Doç. Dr. Turgay Yerlikaya / İstanbul Üniversitesi
25.02.2023

Mehmet Akif Ersoy'un Balkan Savaşları'nın yarattığı tahribatı ve hüznü anlattığı "Yâ Râb, bu uğursuz gecenin yok mu sabâhı? Mahşerde mi bîçârelerin, yoksa felâhı" dizeleri, 6 Şubat'taki hüzne de tercüman olmaktadır.
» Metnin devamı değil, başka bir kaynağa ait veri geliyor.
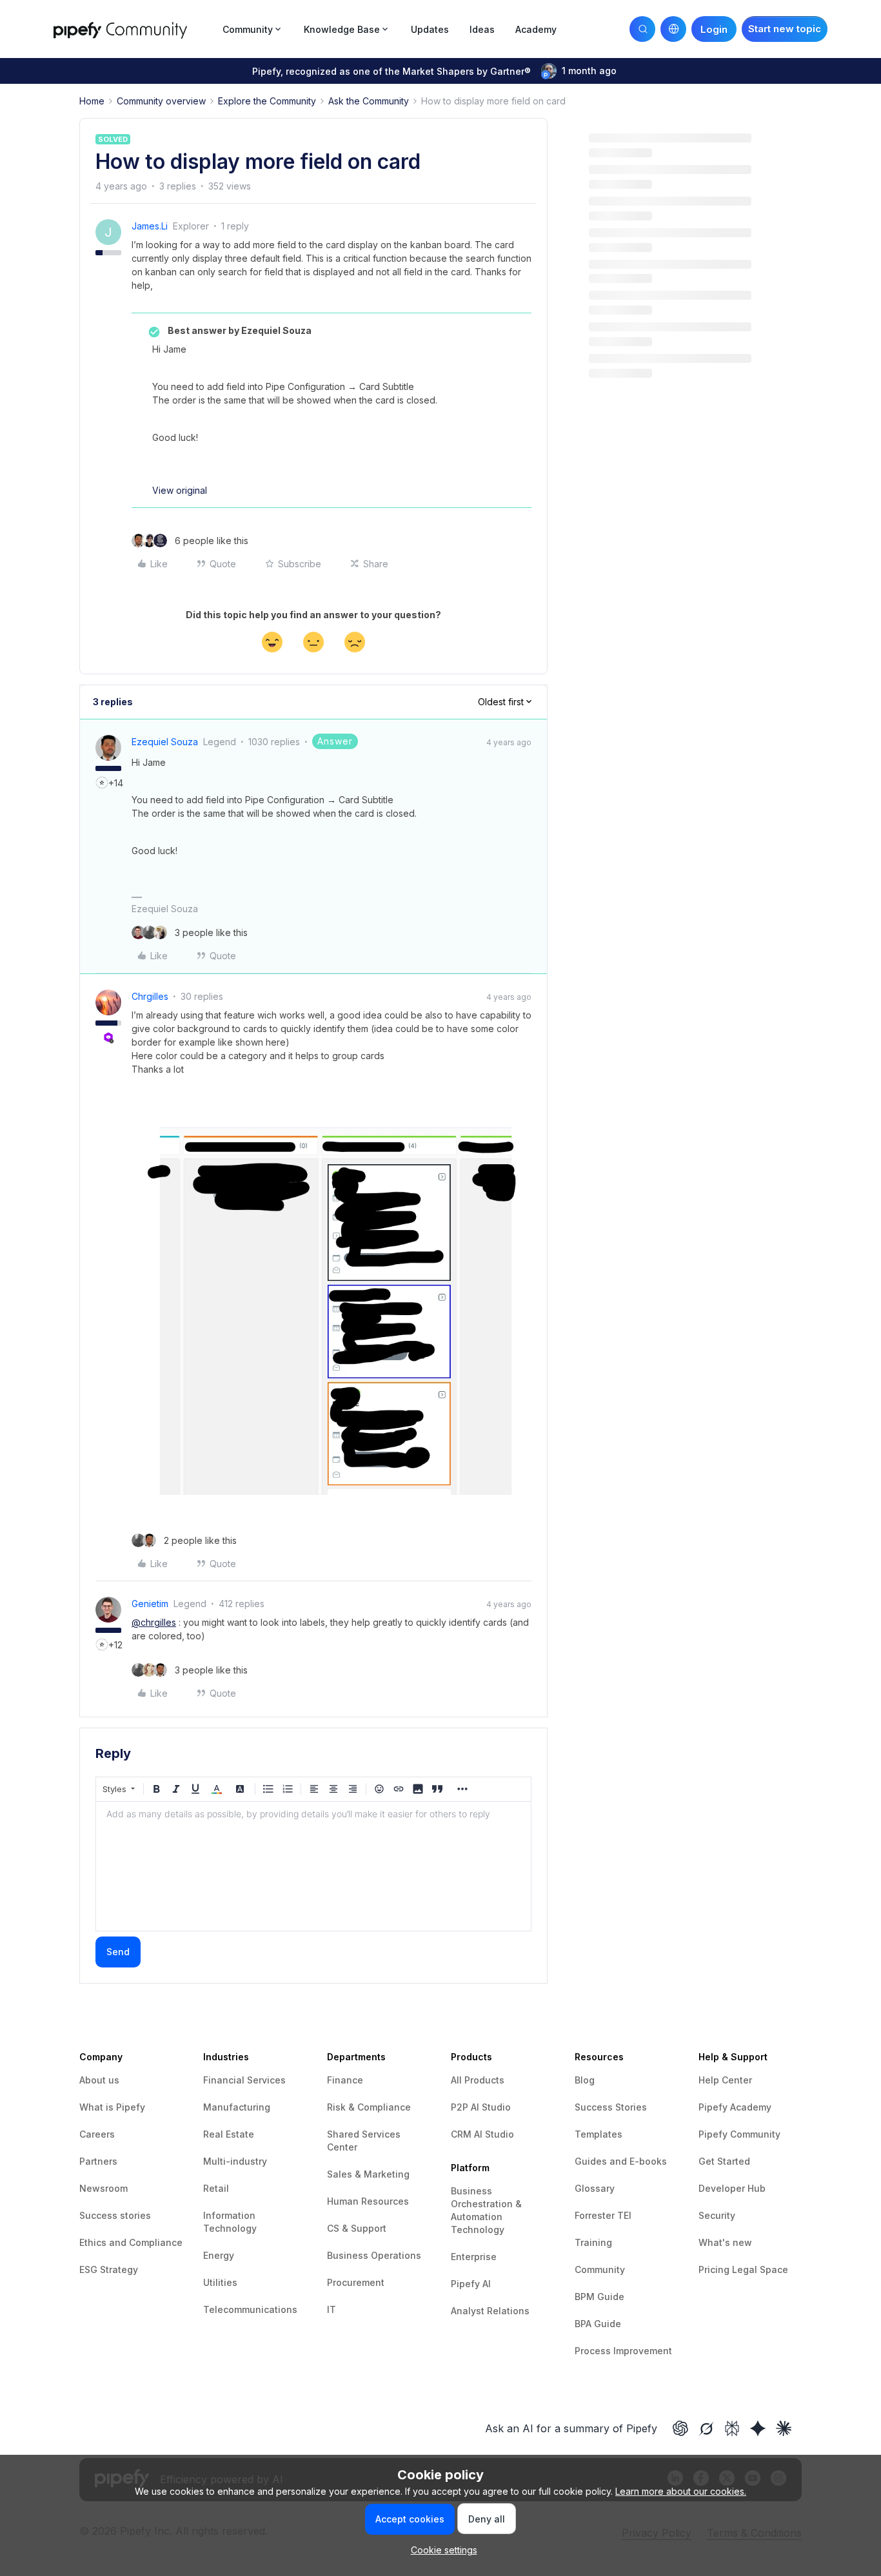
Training (593, 2242)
Asrın felaketi ve topyekûn seferberlik

Kur'an şairi Mehmed Akif Ersoy, Balkan Savaşlarının yarattığı tahribatı ve hüznü Safahat'ın üçüncü kısmı olan "Hakkın Sesleri" nde "Yâ Râb, bu uğursuz gecenin yok mu sabâhı? Mahşerde mi bîçârelerin, yoksa felâhı" dizeleriyle dile getirir. 6 Şubat günü, henüz gün ağarmamışken Kahramanmaraş'ın Pazarcık ilçesi merkezli meydana gelen depremin ilk anlarındaki elem ve acı bana bu dizeleri hatırlattı. Binlerce insanın ölümü ve on binlerce insanın yaralanması sonucunu doğurarak geniş bir coğrafyaya etki eden bu depremin asrın felaketi olarak tavsif edilmesi de bir mecburiyet oldu. Bir asır önce Akif'in yaşadığı hüznü çarpıcı biçimde ifade eden bu dizeler, 6 Şubat'taki hüzne de tercüman olmaktadır.

Statülerin anlamsızlığı

Deprem gibi büyük afetler sonrasında oluşan belirsizlik, o güne kadarki rol ve statüleri anlamsız hale getirdiği gibi ciddi bir anlam kaybına da yol açmaktadır. Müreffeh bir hayata sahip bir birey olarak yattığınız yatağınızdan deprem sabahına uyandığınızda, herkes gibi bir kaosun içine doğar ve o kaosla mücadelenizi belirli bir süre de olsa "herkes" gibi yönetmek zorunda kalırsınız. Maraş'taki gözlemlerimiz esnasında, şehrin önde gelen isimlerinden birinin "Hocam iki tane ilacımı alıp çıkabildim evden sadece, o ilaçlarımı içmek için birkaç lokma atıştırmam gerekiyordu, fakat hiç bir şey yoktu, valilik önüne gittim ve utana sıkıla sıraya girdim, mahcubiyetle birkaç lokma istedim ve onları yedikten sonra ilaçlarımı alabildim" cümleleri, toplumsal sınıfların deprem günü ne kadar da kırılgan hale geldiğini yakıcı biçimde göstermektedir. Deprem sonrası yaraları sarmada görece avantajlı olan orta-üst sınıfların depremin ilk günlerindeki acizliği, bize dünyanın hiçliğini de göstermektedir.

Topyekün seferberlik

Bölgeye gittiğimizde karşımıza çıkan tablo, kıyamet temalı film sahnelerini aratmayan cinstendi. Adıyaman merkeze girişten itibaren başlayan bu sahne, kentin hemen her alanında hissedilir türdendi. Kurtarma çalışmalarının akabinde bölgede oluşturulan çadır kentler, bölge halkının talep ve beklentilerinin yönetilmesi, önemli bir sevk ve idareyi mecburi kılıyordu. Gözlem yapma fırsatı bulduğum ve çalışmalarına tanık olduğum koordinasyon merkezleri de seferberliğin en net gözlemlenebileceği yerler idi. Nitekim bölgeye koordinatör olarak giden bakan ve valilerin yanı sıra yakınlarını kaybeden vekillerin çalışmaları, bu seferberliğin en net göstergelerinden idi. İlk önce iktidara yakın olanlar kurtarılıyor yalanına başvuran siyasi kötülüğün itibarsızlaştırmaya çalıştığı bu çaba, tarihe bir not düşme anlamında kıymetli idi. İlk günlerdeki bedbinliği ümide tahvil eden bu gayret, kara yoluyla ulaşılması zor olan bölgelere helikopterlerin her türlü yardımı yapması ile daha da anlamlı hale geliyordu.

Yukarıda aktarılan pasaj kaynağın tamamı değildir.